Mapping the invisible in the city means putting what is ephemeral on the map. The city is, above all, invisible activity: the data on telephone use, social networks, banking transactions, the consumption of basic supplies, check-ins at restaurants and leisure venues, complaints, etc. and also environmental data such as air quality, water and soil quality, noise pollution, etc. This represents huge amounts of data and metadata.

Metadata is what often gives us the most information. The content of a telephone call isn’t what gives us knowledge about the city; it is the metadata associated with the call, such as geolocation, duration, or roaming, which tells us what places in a city are the most visited by tourists or residents and at what times of day.

But we cannot rely on metadata alone; we need to cross-reference this data with other information to find relevant answers. It isn’t just a question of knowing that the air quality data for one place in the city indicates a concentration of nitrogen dioxide above the maximum air pollution levels recommended by the World Health Organization (WHO). We also need to know where and when that data was collected, on what type of street, what the traffic levels are, what type of population is exposed, their income range, quality of housing, etc. All of this tells us which spaces in the city are most critical to inhabitants’ health. That is the foundation for a change in how cities are designed.
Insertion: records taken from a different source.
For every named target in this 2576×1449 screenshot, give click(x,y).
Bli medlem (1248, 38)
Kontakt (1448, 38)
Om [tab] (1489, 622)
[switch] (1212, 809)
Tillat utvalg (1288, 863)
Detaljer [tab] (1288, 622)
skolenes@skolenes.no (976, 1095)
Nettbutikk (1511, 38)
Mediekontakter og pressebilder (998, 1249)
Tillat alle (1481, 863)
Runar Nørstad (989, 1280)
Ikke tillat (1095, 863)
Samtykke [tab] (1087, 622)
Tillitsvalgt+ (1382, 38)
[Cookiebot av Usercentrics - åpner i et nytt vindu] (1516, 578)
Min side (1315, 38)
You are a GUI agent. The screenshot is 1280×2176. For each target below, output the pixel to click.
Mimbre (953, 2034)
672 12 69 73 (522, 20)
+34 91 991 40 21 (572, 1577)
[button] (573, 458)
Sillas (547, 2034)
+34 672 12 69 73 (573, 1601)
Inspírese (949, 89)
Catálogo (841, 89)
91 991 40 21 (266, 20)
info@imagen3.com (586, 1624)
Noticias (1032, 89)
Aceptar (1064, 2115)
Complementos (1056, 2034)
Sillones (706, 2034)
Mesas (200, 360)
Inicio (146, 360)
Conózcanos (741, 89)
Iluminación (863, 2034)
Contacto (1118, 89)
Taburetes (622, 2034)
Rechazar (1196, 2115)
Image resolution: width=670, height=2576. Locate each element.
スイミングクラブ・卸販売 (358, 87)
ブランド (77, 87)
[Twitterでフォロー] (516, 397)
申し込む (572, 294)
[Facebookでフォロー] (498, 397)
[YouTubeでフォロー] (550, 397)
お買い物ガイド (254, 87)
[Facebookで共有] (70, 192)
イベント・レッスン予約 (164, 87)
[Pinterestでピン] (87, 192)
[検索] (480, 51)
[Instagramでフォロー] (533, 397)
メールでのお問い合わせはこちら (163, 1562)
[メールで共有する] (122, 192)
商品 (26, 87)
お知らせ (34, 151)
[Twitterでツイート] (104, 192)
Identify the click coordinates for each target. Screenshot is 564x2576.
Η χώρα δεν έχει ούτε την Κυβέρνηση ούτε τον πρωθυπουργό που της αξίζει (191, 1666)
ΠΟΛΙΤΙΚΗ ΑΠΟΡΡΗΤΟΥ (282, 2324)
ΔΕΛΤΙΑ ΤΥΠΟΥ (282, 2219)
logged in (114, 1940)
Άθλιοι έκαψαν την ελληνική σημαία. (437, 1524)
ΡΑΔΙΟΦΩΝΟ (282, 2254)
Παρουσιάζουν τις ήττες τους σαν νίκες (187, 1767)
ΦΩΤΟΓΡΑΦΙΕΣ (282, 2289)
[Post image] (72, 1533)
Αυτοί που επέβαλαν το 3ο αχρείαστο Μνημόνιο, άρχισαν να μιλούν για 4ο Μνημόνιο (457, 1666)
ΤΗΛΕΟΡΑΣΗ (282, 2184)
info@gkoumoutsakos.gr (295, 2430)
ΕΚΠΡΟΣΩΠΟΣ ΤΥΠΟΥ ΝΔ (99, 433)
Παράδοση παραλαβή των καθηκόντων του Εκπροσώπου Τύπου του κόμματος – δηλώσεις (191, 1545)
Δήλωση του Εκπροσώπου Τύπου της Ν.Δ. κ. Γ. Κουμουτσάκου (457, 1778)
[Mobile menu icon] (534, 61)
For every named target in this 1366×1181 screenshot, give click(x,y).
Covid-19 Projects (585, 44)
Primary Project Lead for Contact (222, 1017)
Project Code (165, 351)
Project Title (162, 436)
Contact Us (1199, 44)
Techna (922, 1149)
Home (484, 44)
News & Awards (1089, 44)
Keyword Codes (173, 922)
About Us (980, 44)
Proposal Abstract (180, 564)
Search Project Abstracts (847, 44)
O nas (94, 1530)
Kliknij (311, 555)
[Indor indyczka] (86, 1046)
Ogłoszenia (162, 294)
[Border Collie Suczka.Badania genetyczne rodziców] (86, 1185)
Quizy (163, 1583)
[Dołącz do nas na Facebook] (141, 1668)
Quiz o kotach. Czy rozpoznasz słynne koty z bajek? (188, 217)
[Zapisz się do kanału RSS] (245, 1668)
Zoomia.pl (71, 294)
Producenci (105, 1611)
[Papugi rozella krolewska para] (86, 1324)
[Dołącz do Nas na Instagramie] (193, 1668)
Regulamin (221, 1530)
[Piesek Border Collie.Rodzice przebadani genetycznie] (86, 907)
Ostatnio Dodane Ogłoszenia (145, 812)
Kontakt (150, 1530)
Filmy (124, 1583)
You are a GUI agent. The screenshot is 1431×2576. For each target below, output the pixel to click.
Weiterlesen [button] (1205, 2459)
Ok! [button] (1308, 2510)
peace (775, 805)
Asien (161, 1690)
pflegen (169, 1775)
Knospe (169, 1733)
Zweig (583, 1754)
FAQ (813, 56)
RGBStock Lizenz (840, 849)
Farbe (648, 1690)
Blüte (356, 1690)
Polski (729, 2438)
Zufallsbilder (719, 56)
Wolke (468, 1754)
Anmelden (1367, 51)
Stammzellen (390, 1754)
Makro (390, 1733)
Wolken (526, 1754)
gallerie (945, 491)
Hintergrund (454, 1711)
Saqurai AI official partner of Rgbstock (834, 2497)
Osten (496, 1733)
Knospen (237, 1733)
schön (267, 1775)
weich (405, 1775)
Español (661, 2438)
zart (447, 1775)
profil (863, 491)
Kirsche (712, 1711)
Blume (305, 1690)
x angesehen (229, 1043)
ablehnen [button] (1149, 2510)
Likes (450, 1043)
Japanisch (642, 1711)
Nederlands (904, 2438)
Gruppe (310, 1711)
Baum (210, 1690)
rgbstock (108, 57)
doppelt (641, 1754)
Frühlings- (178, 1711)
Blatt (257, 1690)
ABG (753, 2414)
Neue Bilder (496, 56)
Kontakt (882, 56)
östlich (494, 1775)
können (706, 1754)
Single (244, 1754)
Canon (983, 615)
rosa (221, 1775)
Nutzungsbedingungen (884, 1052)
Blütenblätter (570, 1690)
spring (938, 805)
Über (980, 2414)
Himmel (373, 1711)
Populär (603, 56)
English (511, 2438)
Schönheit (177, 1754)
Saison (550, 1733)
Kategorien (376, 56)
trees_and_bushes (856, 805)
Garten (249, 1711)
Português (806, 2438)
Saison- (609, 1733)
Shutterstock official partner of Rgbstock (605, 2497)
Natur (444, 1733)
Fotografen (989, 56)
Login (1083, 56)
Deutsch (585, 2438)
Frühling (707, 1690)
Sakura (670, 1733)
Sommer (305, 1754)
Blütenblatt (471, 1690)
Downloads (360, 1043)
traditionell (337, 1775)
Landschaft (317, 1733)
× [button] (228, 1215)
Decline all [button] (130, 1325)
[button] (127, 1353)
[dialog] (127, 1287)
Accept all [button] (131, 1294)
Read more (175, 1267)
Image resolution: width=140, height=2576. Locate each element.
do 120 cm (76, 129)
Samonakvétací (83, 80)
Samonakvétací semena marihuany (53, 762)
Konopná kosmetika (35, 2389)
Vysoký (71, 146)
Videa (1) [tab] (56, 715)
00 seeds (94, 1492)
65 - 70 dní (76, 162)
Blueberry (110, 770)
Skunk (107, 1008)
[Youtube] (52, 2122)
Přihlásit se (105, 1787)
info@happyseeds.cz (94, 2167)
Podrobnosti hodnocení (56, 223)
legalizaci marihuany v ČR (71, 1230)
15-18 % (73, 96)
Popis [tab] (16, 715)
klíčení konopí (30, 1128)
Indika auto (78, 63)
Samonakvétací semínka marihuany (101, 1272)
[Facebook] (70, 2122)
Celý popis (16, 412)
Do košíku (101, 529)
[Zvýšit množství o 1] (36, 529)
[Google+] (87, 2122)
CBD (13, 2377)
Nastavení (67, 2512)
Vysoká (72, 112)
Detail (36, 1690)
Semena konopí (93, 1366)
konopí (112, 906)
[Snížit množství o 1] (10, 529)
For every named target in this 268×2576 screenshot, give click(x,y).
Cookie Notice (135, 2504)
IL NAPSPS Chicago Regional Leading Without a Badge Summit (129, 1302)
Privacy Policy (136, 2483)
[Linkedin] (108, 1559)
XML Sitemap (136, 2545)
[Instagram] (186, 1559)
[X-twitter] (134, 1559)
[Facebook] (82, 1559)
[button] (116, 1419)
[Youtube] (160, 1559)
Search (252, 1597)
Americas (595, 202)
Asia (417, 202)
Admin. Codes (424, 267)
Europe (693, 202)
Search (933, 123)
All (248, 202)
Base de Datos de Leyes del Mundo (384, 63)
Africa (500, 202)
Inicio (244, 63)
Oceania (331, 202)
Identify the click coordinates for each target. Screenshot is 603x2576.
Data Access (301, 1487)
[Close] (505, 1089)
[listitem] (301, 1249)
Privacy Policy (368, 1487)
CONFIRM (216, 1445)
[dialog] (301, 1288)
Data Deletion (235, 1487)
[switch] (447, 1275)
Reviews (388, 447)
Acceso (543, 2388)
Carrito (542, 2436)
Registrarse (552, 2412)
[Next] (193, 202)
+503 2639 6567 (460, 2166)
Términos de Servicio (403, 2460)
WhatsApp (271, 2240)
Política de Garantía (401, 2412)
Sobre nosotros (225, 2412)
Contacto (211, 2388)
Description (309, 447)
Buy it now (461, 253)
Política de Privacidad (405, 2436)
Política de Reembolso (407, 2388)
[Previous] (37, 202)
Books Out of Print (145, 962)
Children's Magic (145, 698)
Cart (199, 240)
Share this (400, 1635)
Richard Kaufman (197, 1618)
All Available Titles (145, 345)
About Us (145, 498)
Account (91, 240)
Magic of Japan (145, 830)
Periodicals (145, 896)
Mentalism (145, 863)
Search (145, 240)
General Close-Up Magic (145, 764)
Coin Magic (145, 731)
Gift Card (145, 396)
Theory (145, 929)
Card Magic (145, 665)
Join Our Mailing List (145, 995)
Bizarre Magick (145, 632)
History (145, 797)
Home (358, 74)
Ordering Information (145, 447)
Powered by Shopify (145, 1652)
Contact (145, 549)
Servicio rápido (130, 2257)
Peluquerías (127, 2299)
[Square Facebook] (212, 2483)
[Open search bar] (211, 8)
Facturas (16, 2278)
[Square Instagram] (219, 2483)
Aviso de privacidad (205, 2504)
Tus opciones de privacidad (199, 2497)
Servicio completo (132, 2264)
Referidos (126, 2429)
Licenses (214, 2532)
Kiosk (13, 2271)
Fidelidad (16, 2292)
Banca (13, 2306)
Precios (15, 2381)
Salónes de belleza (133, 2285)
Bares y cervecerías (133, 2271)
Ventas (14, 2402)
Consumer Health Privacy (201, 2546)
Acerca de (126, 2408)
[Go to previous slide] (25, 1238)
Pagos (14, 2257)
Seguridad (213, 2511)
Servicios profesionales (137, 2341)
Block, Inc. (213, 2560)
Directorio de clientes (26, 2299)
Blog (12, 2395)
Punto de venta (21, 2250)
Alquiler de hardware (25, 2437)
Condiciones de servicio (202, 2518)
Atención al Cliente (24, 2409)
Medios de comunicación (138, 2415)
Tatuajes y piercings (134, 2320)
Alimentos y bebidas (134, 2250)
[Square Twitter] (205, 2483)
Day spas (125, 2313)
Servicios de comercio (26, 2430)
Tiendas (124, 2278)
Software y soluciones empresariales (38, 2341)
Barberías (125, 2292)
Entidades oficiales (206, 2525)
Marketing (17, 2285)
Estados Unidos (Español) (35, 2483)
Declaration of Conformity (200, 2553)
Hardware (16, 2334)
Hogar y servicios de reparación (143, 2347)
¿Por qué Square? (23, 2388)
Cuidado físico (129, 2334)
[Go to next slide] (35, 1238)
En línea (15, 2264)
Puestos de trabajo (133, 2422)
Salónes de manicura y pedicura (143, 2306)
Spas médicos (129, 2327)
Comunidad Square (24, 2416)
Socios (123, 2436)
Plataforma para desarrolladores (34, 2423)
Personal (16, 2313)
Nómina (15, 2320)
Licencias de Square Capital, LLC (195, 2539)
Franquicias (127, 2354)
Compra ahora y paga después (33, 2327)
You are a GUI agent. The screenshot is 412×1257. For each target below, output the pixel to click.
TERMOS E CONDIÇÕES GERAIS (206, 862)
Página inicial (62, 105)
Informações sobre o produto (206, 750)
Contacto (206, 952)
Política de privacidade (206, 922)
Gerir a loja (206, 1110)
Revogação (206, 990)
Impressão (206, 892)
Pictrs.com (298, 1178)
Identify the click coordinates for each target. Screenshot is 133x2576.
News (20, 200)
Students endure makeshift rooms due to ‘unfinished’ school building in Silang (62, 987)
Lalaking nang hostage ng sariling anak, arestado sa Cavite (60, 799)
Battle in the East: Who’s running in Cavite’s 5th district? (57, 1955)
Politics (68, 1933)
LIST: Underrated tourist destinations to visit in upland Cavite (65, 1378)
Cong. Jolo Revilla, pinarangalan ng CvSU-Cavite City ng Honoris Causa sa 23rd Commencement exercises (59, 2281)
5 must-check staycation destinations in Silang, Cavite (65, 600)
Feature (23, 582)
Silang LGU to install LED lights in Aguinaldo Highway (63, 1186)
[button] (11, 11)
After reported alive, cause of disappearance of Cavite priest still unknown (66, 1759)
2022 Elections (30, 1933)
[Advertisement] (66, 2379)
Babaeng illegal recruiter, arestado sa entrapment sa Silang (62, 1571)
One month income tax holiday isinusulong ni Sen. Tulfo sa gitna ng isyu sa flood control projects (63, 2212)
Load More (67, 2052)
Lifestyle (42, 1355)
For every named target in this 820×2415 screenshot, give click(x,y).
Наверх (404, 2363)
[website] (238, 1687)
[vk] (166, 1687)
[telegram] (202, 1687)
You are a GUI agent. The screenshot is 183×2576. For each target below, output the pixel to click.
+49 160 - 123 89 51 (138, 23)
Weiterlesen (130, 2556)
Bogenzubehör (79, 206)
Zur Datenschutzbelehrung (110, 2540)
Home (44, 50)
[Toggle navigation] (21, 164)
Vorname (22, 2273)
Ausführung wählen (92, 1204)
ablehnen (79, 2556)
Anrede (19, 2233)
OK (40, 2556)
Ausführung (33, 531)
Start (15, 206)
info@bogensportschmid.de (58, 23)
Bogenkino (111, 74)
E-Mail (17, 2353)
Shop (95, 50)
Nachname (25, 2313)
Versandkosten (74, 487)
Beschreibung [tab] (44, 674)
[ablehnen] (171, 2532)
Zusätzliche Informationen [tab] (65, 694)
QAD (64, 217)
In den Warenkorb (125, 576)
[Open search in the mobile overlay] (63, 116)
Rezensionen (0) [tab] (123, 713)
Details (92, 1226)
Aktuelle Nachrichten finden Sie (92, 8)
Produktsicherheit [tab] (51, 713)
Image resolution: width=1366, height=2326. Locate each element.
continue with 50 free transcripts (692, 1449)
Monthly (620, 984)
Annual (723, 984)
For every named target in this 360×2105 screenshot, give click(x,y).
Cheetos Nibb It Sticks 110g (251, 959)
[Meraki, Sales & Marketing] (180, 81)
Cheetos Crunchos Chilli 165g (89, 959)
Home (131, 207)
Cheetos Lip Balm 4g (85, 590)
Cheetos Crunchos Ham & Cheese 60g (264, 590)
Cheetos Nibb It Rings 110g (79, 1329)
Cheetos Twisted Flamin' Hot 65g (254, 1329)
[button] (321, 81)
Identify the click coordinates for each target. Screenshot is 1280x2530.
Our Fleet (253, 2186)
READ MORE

Mapping “the invisible” means mapping everything that we don’t see, everything that has been left off the map. What is it, exactly, that isn’t being mapped? What is it that we aren’t showing that allows systemic inequality, social and environmental injustice to continue?

Evidence as a collective construction

We need evidence because there has been a crime. The crime is the economic system, which, in its most devastating form—neoliberalism—engenders inequality by default and is responsible for our current economic, social, and ecological crisis. We need maps that serve as evidence to help us denounce this situation and propose alternatives.

Constructing cartographic evidence is a political act. Deciding what we consider to be sufficient evidence is also a social construct. This type of cartography is not a mere representation of data; it becomes a presentation of proof. Proof that takes on sufficient authority to question, point out, denounce, to demand responsibilities and changes in the regulations.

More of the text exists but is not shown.